A fine and characteristic example of the work of John W. Alexander, is A Ray of Sunlight. The appeal of the work is felt immediately. It represents a young woman playing a violincello. One can imaging emotional strains of Chopin. There is extraordinary breadth in the treatment of the musician's gown, yet the coarse absorbent canvas gives a soft and interesting surface to the broad planes. The most lasting attraction of the picture is due to the artist's treatment of light. A soft, glowing, effulgence flows in from the right, and envelops the graceful figure, a direct ray falling across the forearm and reflecting in the polished surface of the instrument.

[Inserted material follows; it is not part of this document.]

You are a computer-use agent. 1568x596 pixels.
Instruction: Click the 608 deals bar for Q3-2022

River in Winter. Gardner Symons, 1861-

Gardner Symons, an important member of the modern group of American landscape painters, is fond of representing winter scenes with snow covering the ground and softening its contours. In River in Winter he has produced a cheerful scene, treated with much beauty of color. Late afternoon sunlight slants across the snow, casting rosy lights and violet shadows. Between sparsely wooded banks, a river flows toward the spectator. In the distance are low opalescent hills beneath a transparent greenish sky.—The Martin B. Koon Memorial Collection.

It may be interesting to compare River in Winter by Symons with the painting in the same collection and bearing the same title by Edward W. Redfield. Redfield is a well known American painter noted for his winter landscapes. Our example of Redfield's work is highly characteristic. Compared with Symons' painting, we find it less warm in color, characterized by a more brittle and restless handling of surfaces, and a less sedate and simple feeling for composition, but quite as convincing as a portrayal of nature.

Garden in June. Frederick C. Frieseke, 1874-

Frederick Carl Frieseke is one of the most delightful among the younger American painters who revel in the sunlight of Impressionism. He studied at the Chicago Art Institute, at the Art Students' League, and, in Paris, under Constant, Laurens and Whistler; but Claude Monet has been the important influence. Frieseke's interest is in the color effect of the things in his chosen field of vision, in the effect things make at a single glance upon an eye trained to see the transient color of shadows and of objects in sunlight. For the detailed study of form, he cares little; yet his drawing is adequate, and his spots of bright color are always worked together into a pleasing and balanced pattern, as we see it in the Garden in June.

Lately, a more diffused light and less dazzling color has appealed to Frieseke, and he has given us a series of lovely impressions of ladies at their various domestic pursuits. The painting entitled The Toilet in the Institute's collection is an example of the later studies.—The Martin B. Koon Memorial Collection.